» **TASK ITEM**
Exactly how many lines in the data below contain the string "dropdown"? Give that number and nothing else.

» **THE DATA**
......

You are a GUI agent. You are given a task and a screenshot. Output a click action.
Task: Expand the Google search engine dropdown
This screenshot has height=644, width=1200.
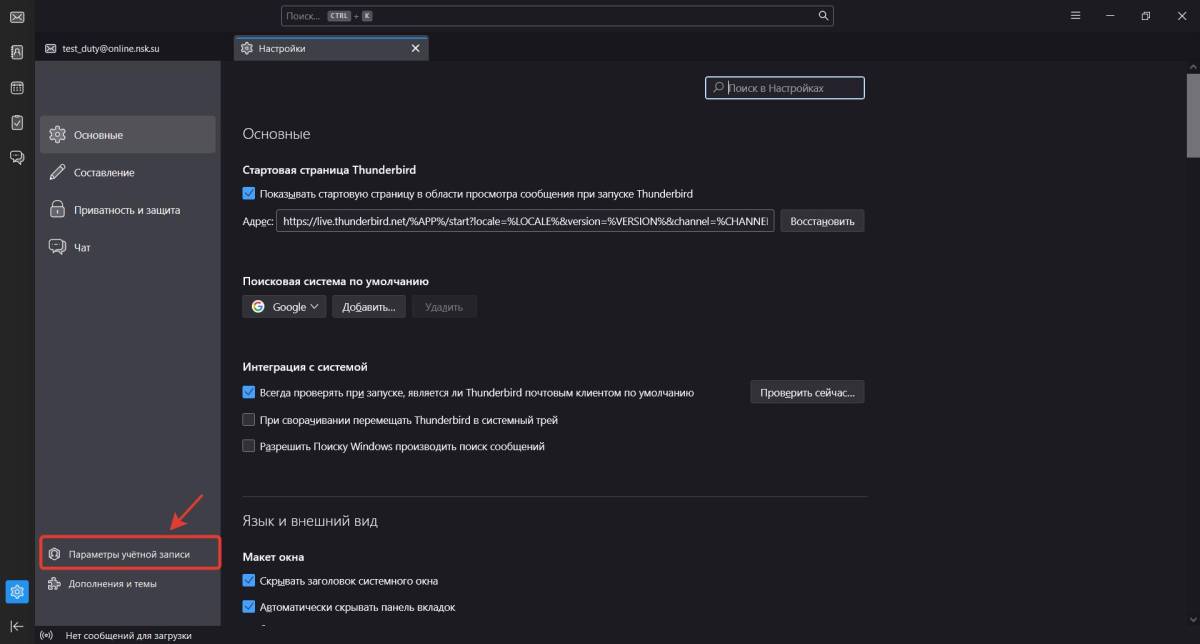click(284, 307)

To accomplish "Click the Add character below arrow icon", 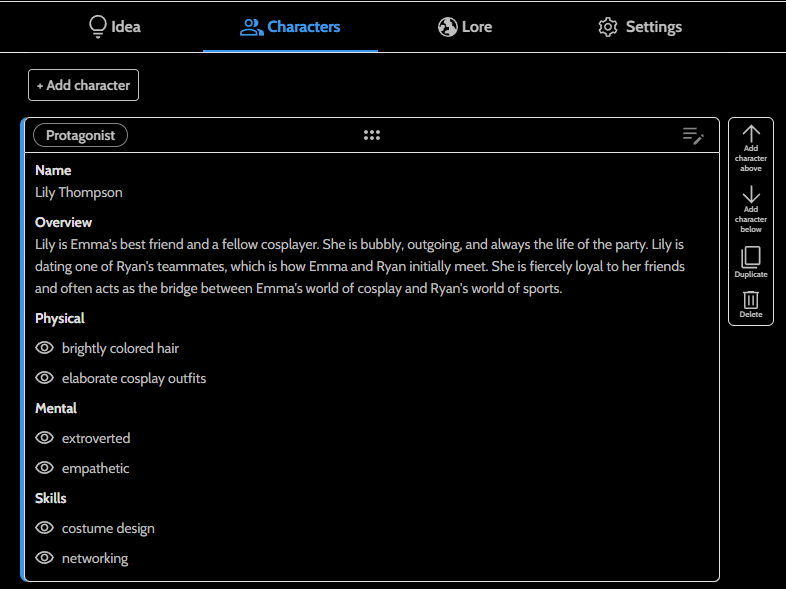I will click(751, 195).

......

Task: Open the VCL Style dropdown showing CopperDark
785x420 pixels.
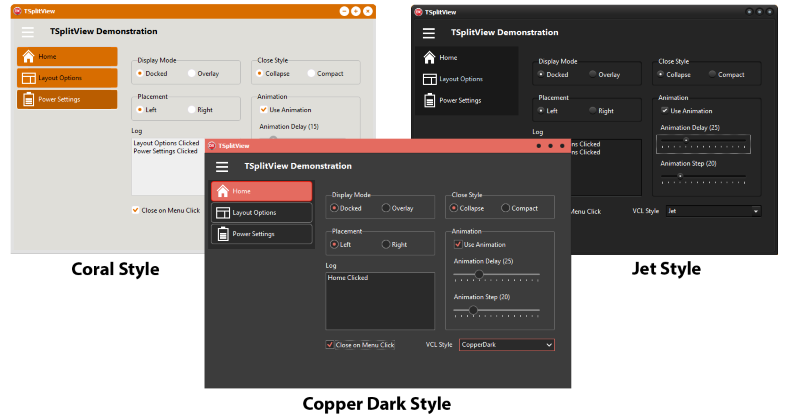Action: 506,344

......

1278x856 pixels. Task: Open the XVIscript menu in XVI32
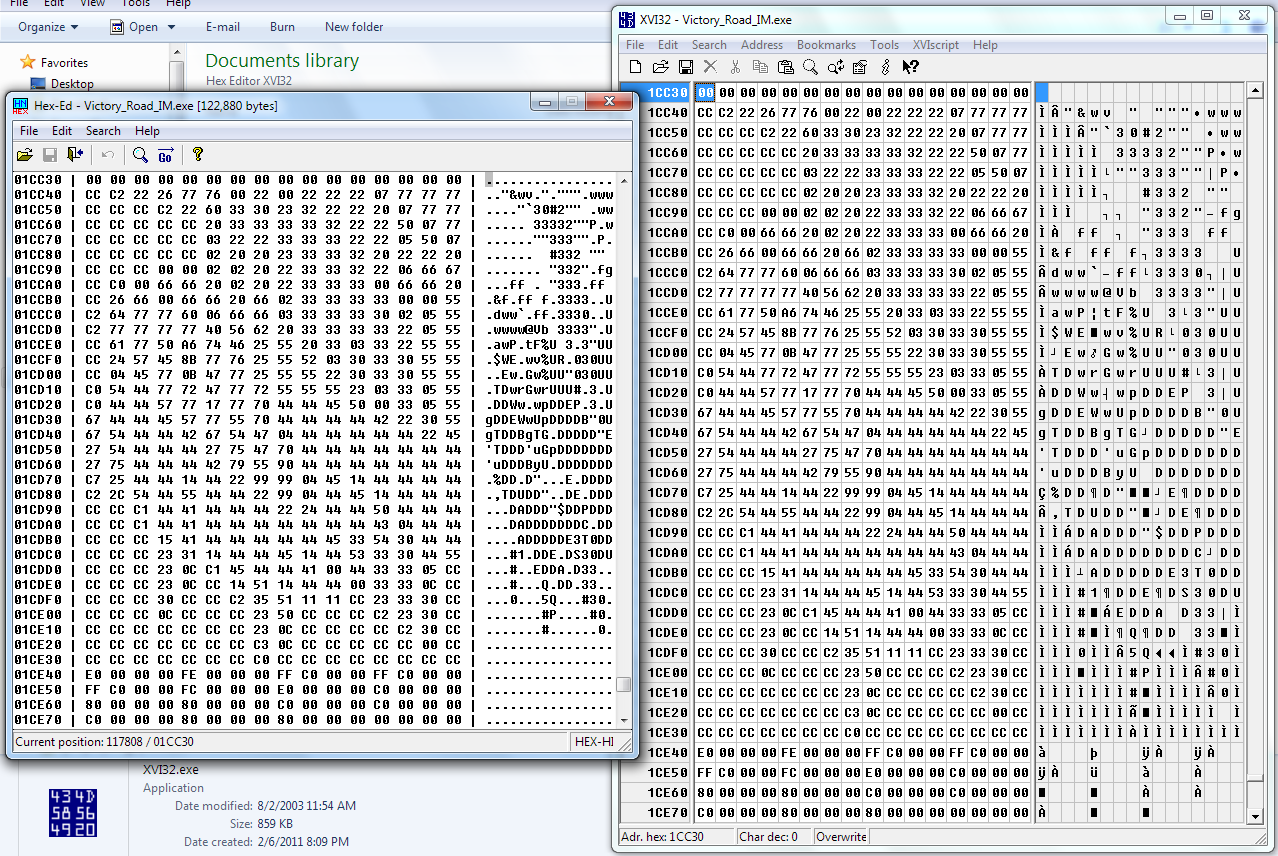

......

» **WRITTEN ANSWER**
2